> **TASK DESCRIPTION**
From the first line to the last, print the data exactly as written.

____________________

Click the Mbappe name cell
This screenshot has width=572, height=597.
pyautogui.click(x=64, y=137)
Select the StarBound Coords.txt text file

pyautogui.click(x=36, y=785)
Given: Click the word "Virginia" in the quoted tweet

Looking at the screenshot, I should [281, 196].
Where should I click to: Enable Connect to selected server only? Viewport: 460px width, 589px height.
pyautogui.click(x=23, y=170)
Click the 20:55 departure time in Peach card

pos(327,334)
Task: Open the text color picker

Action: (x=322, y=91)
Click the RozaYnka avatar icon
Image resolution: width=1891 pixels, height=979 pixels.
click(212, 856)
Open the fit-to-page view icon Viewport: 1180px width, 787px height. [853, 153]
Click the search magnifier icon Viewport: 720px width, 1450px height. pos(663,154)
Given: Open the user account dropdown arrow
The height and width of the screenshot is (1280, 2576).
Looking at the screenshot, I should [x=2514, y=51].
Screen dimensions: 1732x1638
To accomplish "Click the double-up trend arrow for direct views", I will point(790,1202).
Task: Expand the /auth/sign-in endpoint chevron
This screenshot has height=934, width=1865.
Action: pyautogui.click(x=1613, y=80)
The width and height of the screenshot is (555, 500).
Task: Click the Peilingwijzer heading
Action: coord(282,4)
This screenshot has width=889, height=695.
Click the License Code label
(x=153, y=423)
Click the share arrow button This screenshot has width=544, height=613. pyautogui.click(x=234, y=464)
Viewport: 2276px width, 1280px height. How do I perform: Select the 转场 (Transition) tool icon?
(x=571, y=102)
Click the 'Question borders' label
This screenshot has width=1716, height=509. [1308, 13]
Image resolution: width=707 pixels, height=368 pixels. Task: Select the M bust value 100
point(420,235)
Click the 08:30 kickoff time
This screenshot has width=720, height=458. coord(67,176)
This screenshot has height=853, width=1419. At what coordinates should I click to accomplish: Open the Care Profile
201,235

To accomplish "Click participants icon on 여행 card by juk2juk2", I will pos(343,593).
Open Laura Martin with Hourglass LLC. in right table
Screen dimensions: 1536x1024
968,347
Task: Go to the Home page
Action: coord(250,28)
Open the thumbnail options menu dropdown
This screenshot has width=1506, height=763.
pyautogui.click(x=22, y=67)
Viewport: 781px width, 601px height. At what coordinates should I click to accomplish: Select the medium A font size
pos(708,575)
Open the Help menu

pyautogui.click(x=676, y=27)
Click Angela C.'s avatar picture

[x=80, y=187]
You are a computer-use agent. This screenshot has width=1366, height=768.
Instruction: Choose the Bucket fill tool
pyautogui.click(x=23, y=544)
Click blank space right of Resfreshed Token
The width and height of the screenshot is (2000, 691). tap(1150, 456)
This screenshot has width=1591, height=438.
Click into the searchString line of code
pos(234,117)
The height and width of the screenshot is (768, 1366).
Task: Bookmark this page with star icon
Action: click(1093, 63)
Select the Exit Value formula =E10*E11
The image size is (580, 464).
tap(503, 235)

____________________

> **SOLUTION FOR THIS TASK**
Click the Mbappe name cell
This screenshot has width=572, height=597.
pyautogui.click(x=64, y=137)
Select the StarBound Coords.txt text file

pyautogui.click(x=36, y=785)
Given: Click the word "Virginia" in the quoted tweet

Looking at the screenshot, I should [281, 196].
Where should I click to: Enable Connect to selected server only? Viewport: 460px width, 589px height.
pyautogui.click(x=23, y=170)
Click the 20:55 departure time in Peach card

pos(327,334)
Task: Open the text color picker

Action: (x=322, y=91)
Click the RozaYnka avatar icon
Image resolution: width=1891 pixels, height=979 pixels.
click(212, 856)
Open the fit-to-page view icon Viewport: 1180px width, 787px height. [853, 153]
Click the search magnifier icon Viewport: 720px width, 1450px height. pos(663,154)
Given: Open the user account dropdown arrow
The height and width of the screenshot is (1280, 2576).
Looking at the screenshot, I should [x=2514, y=51].
Screen dimensions: 1732x1638
To accomplish "Click the double-up trend arrow for direct views", I will point(790,1202).
Task: Expand the /auth/sign-in endpoint chevron
This screenshot has height=934, width=1865.
Action: pyautogui.click(x=1613, y=80)
The width and height of the screenshot is (555, 500).
Task: Click the Peilingwijzer heading
Action: coord(282,4)
This screenshot has width=889, height=695.
Click the License Code label
(x=153, y=423)
Click the share arrow button This screenshot has width=544, height=613. pyautogui.click(x=234, y=464)
Viewport: 2276px width, 1280px height. How do I perform: Select the 转场 (Transition) tool icon?
(x=571, y=102)
Click the 'Question borders' label
This screenshot has width=1716, height=509. [1308, 13]
Image resolution: width=707 pixels, height=368 pixels. Task: Select the M bust value 100
point(420,235)
Click the 08:30 kickoff time
This screenshot has width=720, height=458. coord(67,176)
This screenshot has height=853, width=1419. At what coordinates should I click to accomplish: Open the Care Profile
201,235

To accomplish "Click participants icon on 여행 card by juk2juk2", I will pos(343,593).
Open Laura Martin with Hourglass LLC. in right table
Screen dimensions: 1536x1024
968,347
Task: Go to the Home page
Action: coord(250,28)
Open the thumbnail options menu dropdown
This screenshot has width=1506, height=763.
pyautogui.click(x=22, y=67)
Viewport: 781px width, 601px height. At what coordinates should I click to accomplish: Select the medium A font size
pos(708,575)
Open the Help menu

pyautogui.click(x=676, y=27)
Click Angela C.'s avatar picture

[x=80, y=187]
You are a computer-use agent. This screenshot has width=1366, height=768.
Instruction: Choose the Bucket fill tool
pyautogui.click(x=23, y=544)
Click blank space right of Resfreshed Token
The width and height of the screenshot is (2000, 691). tap(1150, 456)
This screenshot has width=1591, height=438.
Click into the searchString line of code
pos(234,117)
The height and width of the screenshot is (768, 1366).
Task: Bookmark this page with star icon
Action: click(1093, 63)
Select the Exit Value formula =E10*E11
The image size is (580, 464).
tap(503, 235)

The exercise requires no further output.